- Recorded data -
________________________

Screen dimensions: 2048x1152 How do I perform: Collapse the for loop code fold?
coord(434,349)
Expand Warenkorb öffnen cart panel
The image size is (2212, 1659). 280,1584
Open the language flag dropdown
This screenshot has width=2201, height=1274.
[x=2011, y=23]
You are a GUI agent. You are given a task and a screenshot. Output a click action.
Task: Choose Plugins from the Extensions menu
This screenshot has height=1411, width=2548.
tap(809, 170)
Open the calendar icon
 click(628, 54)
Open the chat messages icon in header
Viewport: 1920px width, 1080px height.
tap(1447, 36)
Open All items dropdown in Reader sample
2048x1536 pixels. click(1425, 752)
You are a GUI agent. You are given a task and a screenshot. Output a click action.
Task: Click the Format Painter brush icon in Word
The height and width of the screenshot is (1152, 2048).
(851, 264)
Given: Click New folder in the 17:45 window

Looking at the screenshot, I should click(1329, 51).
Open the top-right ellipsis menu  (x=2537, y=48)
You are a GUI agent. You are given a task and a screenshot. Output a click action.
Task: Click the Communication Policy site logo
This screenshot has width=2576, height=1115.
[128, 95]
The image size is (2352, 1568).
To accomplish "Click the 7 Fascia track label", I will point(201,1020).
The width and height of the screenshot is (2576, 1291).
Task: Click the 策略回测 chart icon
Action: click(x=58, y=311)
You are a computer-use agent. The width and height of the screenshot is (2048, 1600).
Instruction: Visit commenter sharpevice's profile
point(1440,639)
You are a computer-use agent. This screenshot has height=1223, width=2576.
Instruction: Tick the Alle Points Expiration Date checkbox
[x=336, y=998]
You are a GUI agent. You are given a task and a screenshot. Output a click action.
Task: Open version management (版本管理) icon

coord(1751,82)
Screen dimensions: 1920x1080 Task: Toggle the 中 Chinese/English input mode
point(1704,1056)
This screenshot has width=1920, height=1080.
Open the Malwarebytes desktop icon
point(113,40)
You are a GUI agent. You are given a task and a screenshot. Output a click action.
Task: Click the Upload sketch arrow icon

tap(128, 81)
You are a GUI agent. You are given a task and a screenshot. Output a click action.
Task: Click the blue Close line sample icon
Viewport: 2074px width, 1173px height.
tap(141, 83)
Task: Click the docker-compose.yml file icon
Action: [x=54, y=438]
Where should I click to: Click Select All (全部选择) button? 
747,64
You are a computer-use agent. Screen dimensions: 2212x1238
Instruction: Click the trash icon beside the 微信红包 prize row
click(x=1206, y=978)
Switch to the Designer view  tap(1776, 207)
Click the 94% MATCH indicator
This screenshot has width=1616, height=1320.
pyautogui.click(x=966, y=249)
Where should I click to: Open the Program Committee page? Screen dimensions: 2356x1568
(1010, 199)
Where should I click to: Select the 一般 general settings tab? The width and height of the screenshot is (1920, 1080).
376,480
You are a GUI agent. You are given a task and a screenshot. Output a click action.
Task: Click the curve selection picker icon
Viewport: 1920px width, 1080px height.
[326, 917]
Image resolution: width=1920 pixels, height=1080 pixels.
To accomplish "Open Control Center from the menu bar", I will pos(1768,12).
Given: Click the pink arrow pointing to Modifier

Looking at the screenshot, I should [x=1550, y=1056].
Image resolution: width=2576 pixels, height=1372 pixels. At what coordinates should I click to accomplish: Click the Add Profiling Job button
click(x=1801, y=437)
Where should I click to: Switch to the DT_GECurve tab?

________________________

- REQUIREMENT -
Once you have counted the lines of the records holding the string "from", state that number with no other words.

- RESPONSE BELOW -
2